This past April I was walking down Valencia Street in the Mission District of San Francisco, commonly known as La Mission, a historically Latino community, the home of Carnaval, low riders, and generations of Latino families. La Mission is my adopted work home – I am a newcomer to the community, having just arrived nearly six years ago. La Mission is a community that has proven itself resilient and resistant in the face of a hostile takeover by first-wave hipster gentrifiers and now high-earning tech professionals with little to no knowledge of the depth and richness of the neighborhood.

That particular afternoon, I was wearing a blue Mexican embroidered dress I had bought at a small business located at a CRC member’s office building, MEDA. As I walked, a man approached behind me and said, “Mexican N——! As HE has said, there are too many of you. All it takes is one bullet.” My breath stopped in my chest. I knew who the man meant by “HE,” and I ran away as fast as I could.

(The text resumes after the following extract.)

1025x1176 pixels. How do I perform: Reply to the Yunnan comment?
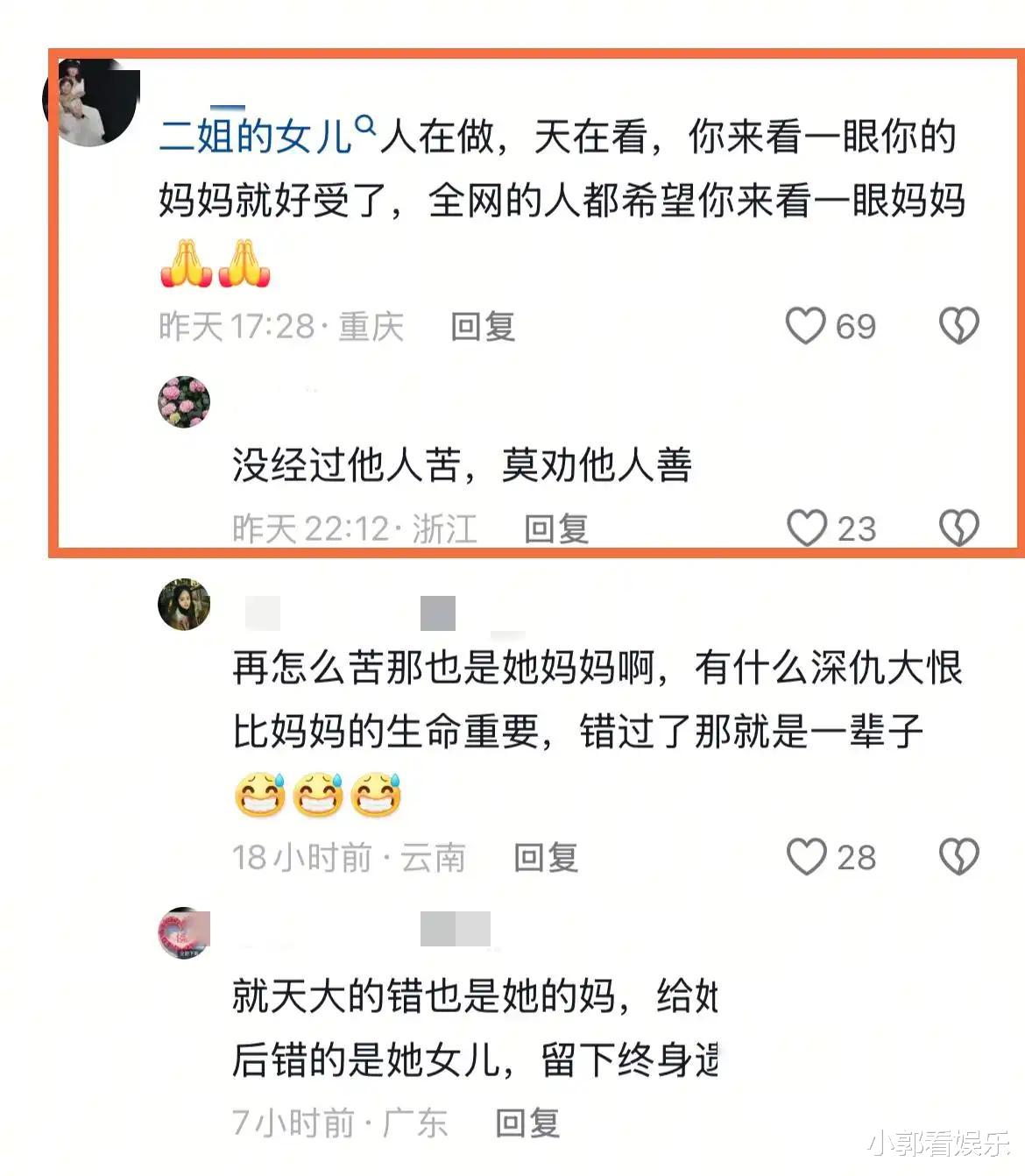(546, 858)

As I heard of the reports coming in from El Paso and other shootings this weekend, I immediately knew. With the words of Trump ringing in my ears – “Send her back…” “The invasion of illegals…” “Knock the crap out of them…” “Fine people on both sides…” and the words of the man in the Mission – “All it takes is one bullet”- my blood ran cold. In my heart, I saw my community, our community crying, leaving the Walmart in a panic. We knew it as we began to hear reports that the victims were afraid to go to reunification centers and hospitals due to their immigration status. After all, this is the reality of our communities; CRC members began to report this level of fear soon after Trump’s election.

As I read the statements coming from our elected leaders, the focus group-tested thoughts and prayers on gun control don’t entirely reflect what’s happening today.

White nationalism is rising and domestic terrorism perpetuated by white supremacists is sparking ongoing violence in our communities. From the recent shootings in the Oak Creek temple to the AME Church in Charleston, we’ve seen gun violence prey upon our communities by white supremacists. It’s not normal for the President of the United States to give a pass and incite racist rage on the stump and in the Oval Office to embolden those who torment our people.

Every person of color in California remains on high alert, and I know that Californian Latinos fear for their lives in places we live, worship, eat, shop and sleep.

Those of us who have been living under the death grip of Donald Trump and this administration, who have seen OUR families and communities detained, caged, torn apart, terrorized, killed, threatened, and so much more, we feel it in our core. It manifests as physical pain engraved in our ancestral DNA. And we also know that there is a through line from the hate coming from the White House directed at immigrants and people of color to the El Paso terrorist.

When Trump was elected, CRC pledged to resist the right-wing xenophobia of this president. We remain unwavering in our commitment. White supremacy is ruling the White House. It is ruling our system of government openly and unapologetically. We will continue to be unapologetic in our defense of our communities and the vision in which we build; one in which white supremacy is overthrown, and which people of color and immigrants write their own present and future.